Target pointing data
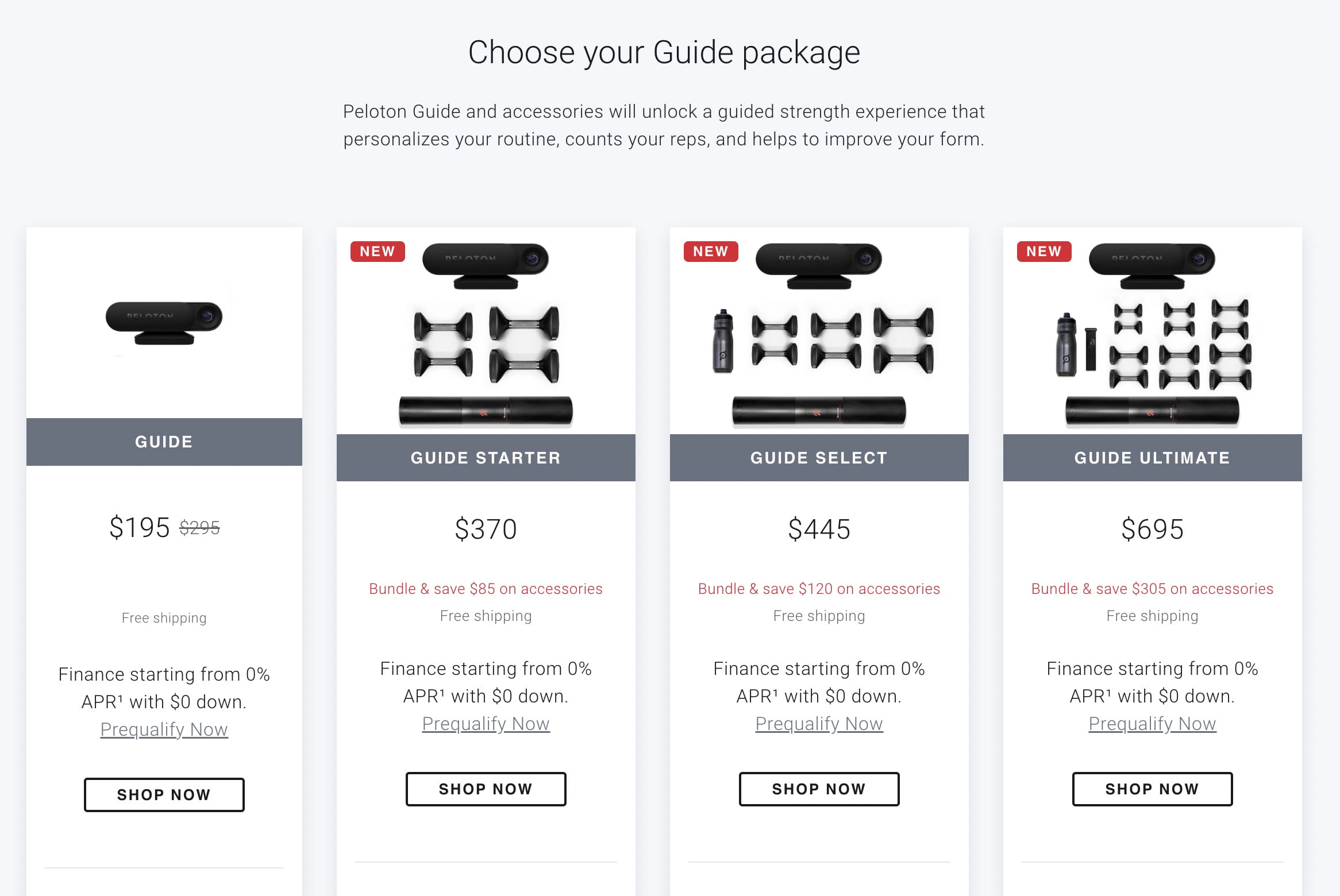Image resolution: width=1340 pixels, height=896 pixels.
Task: Open Prequalify Now under Guide Ultimate
Action: pos(1152,723)
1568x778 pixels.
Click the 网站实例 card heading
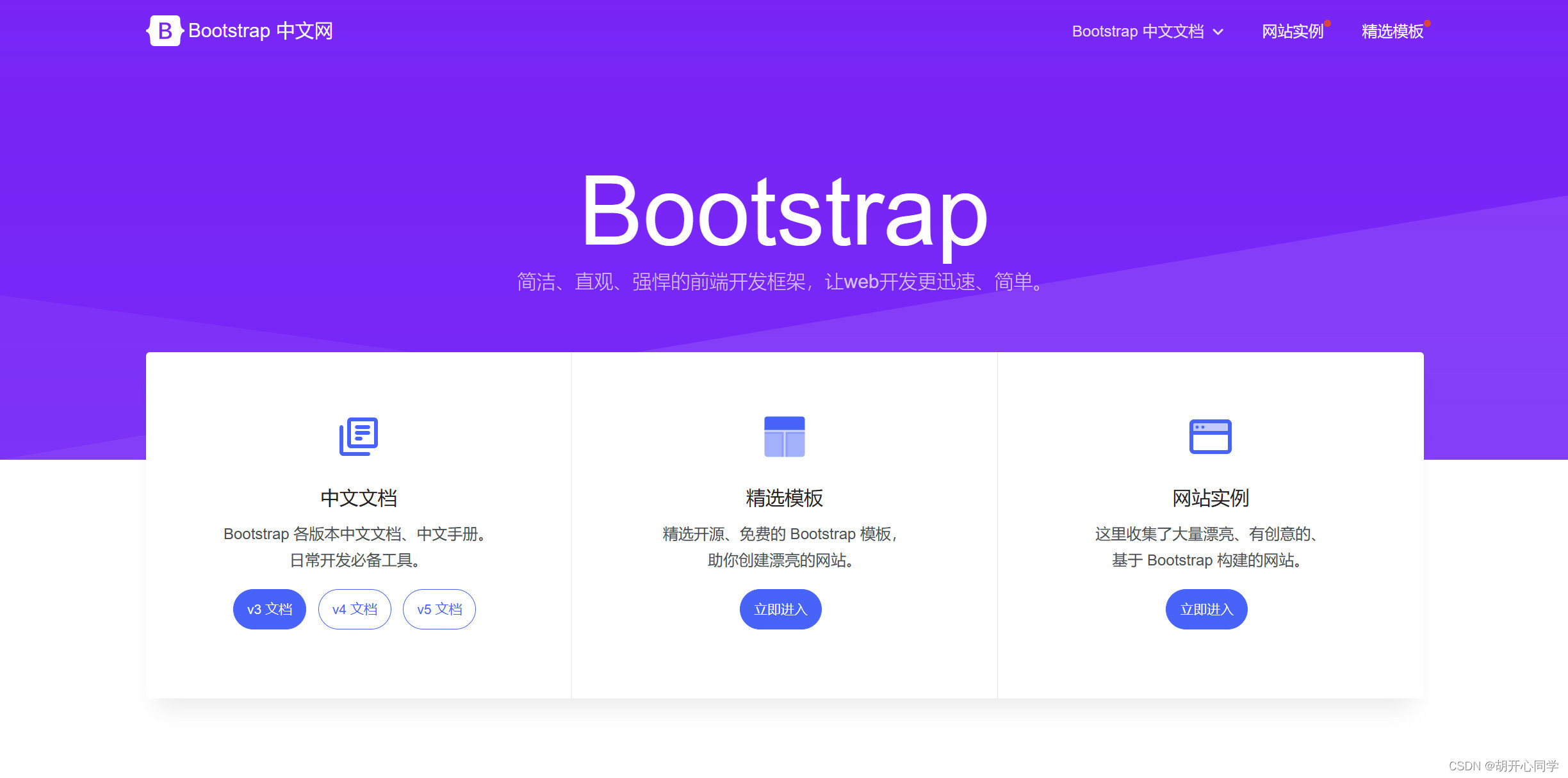pos(1210,498)
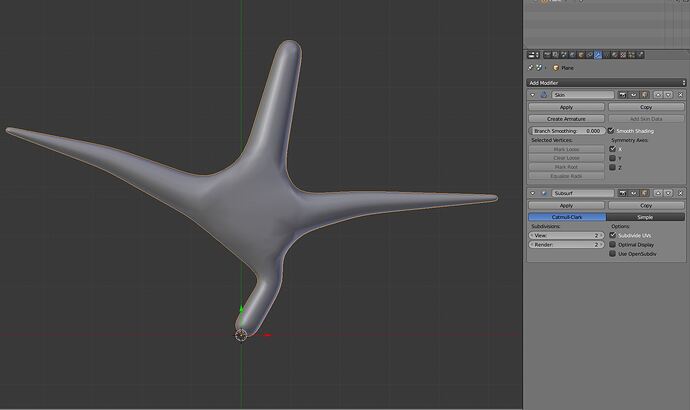This screenshot has width=690, height=410.
Task: Enable the Optimal Display checkbox
Action: pyautogui.click(x=613, y=244)
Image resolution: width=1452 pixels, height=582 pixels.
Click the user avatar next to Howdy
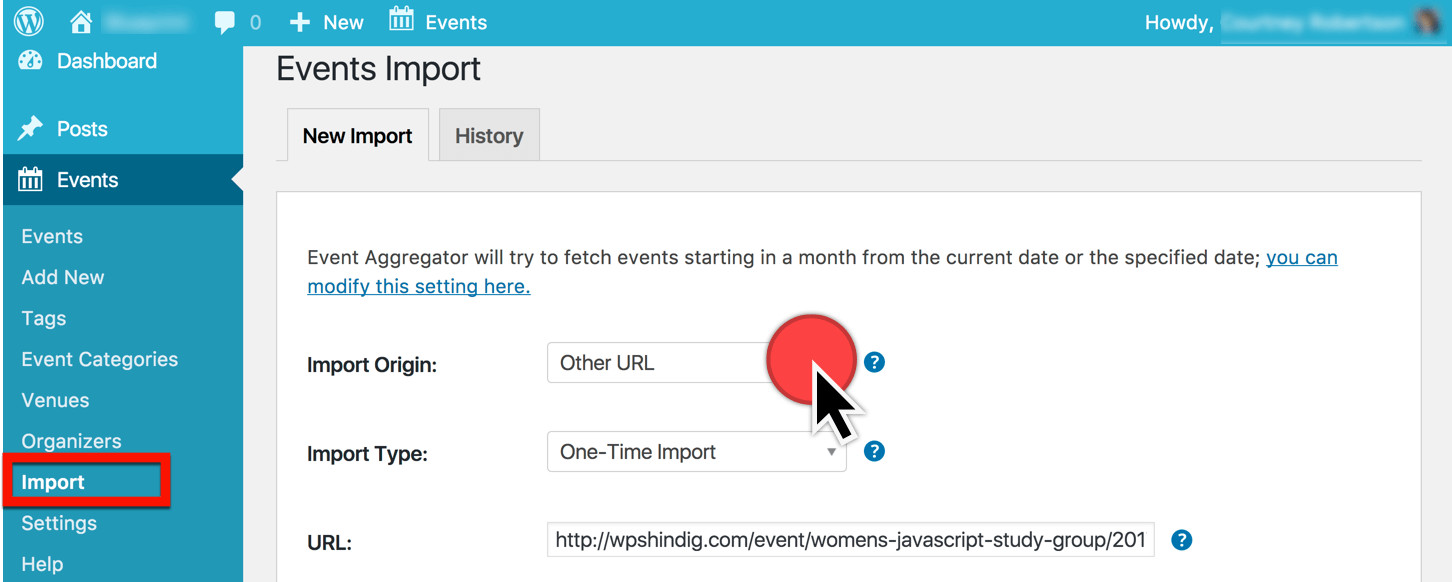[1434, 20]
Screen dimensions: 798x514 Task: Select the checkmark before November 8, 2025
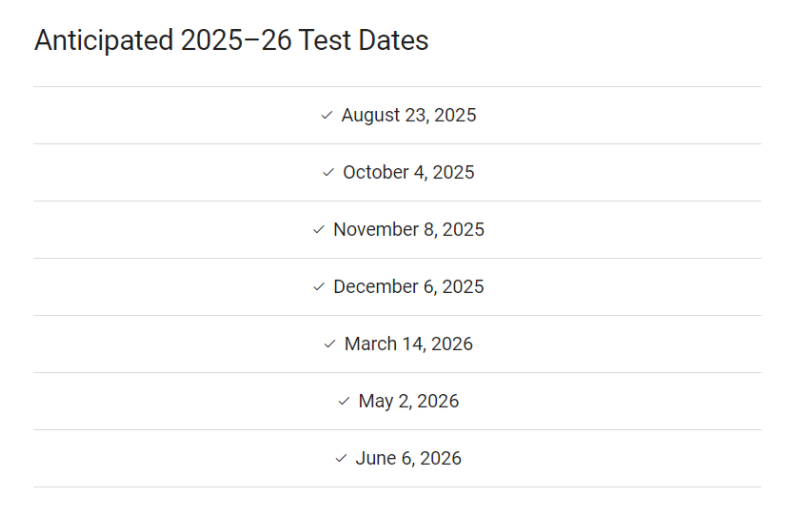318,229
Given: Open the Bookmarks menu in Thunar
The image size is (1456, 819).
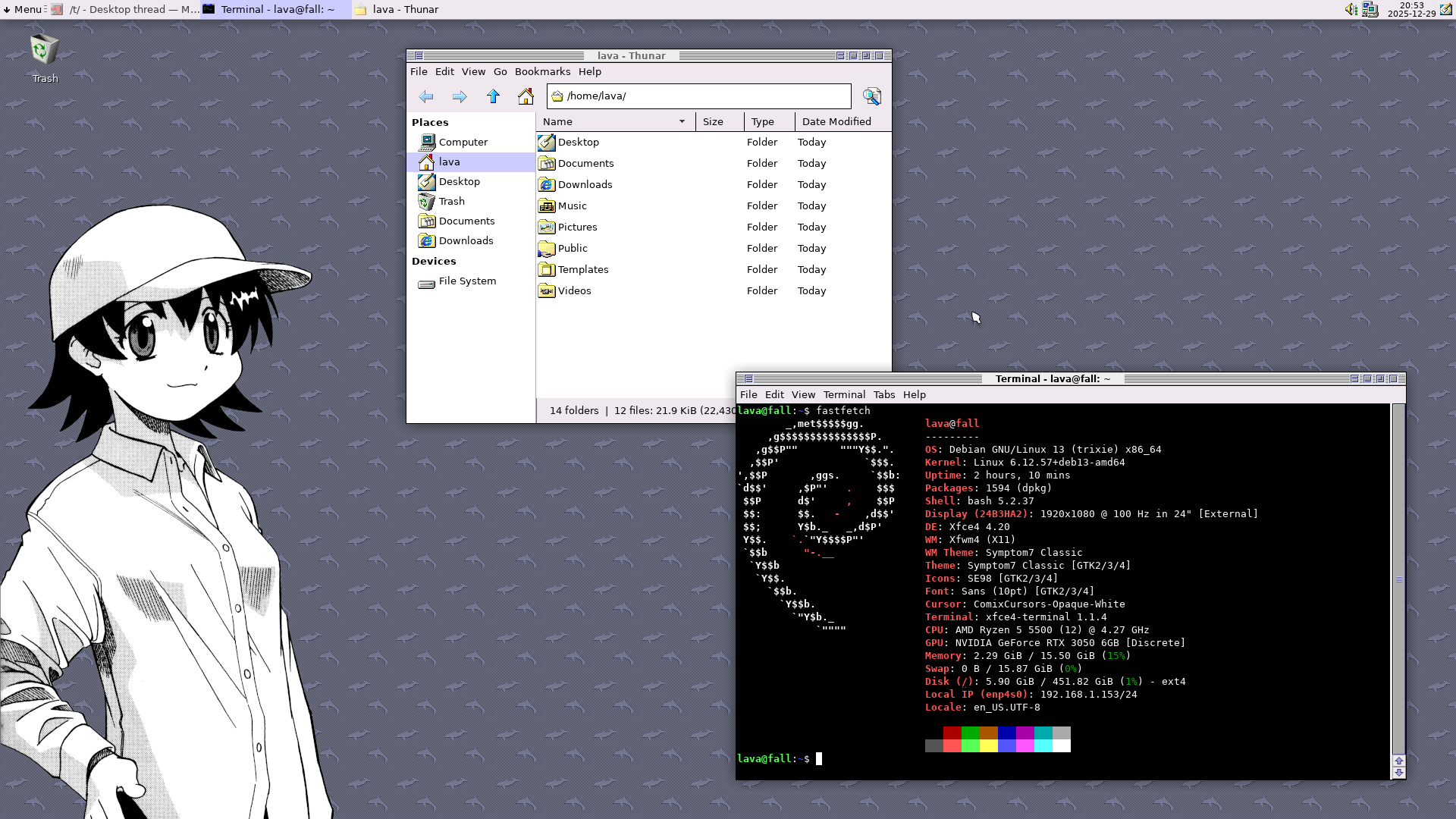Looking at the screenshot, I should (542, 71).

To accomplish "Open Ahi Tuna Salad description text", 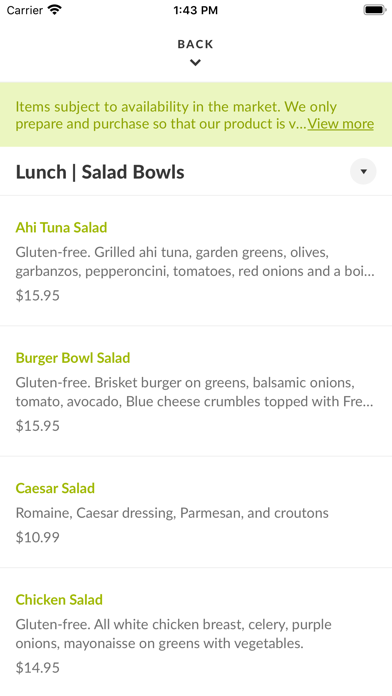I will 195,262.
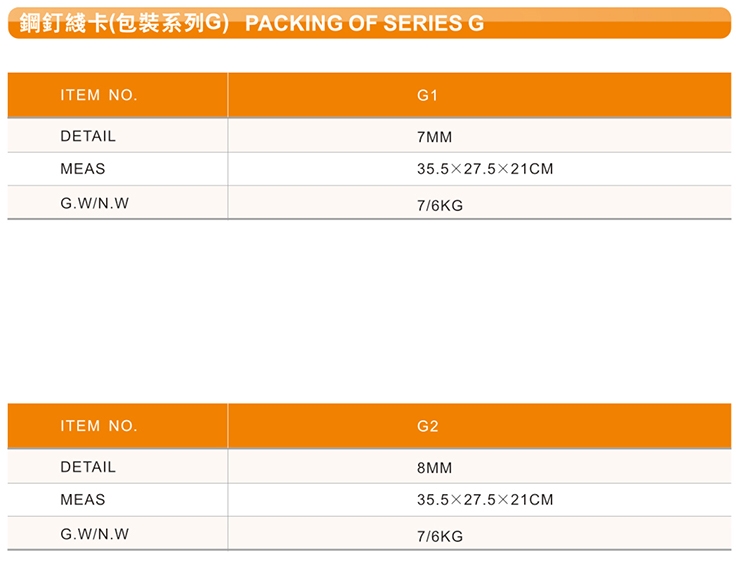Select the G.W/N.W label in G1 table

click(x=94, y=203)
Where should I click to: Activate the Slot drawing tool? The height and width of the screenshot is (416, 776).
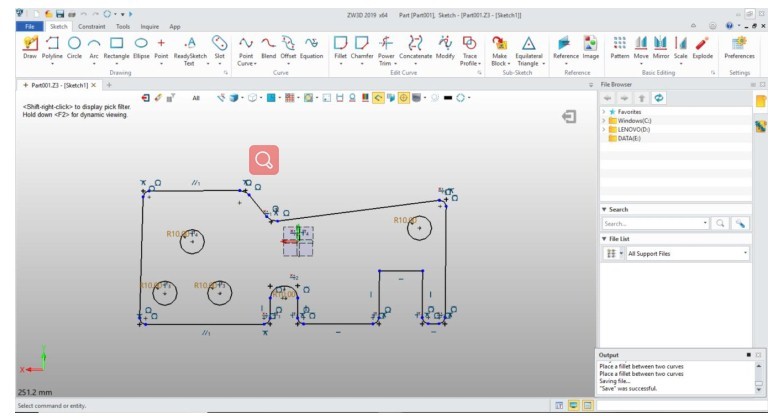tap(219, 44)
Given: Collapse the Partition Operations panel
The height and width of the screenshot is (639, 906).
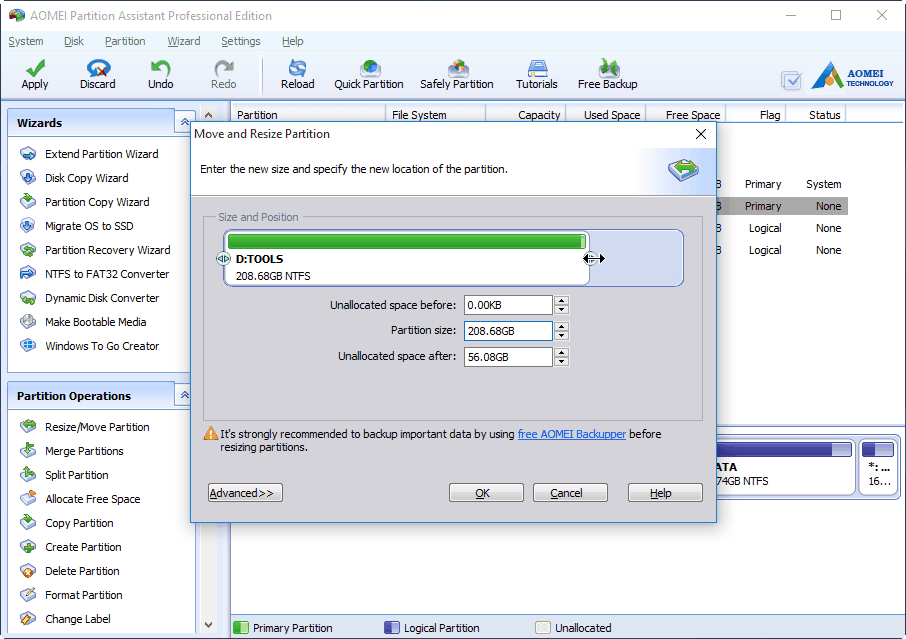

*Description of the task*
Switch "Partition Operations" to "Volume Settings" in the stretch from the line containing "Given: Collapse the" through the end of the lines, and write out that stretch again with nothing else changed and the pictures left out.

*Final result*
Given: Collapse the Volume Settings panel
The height and width of the screenshot is (639, 906).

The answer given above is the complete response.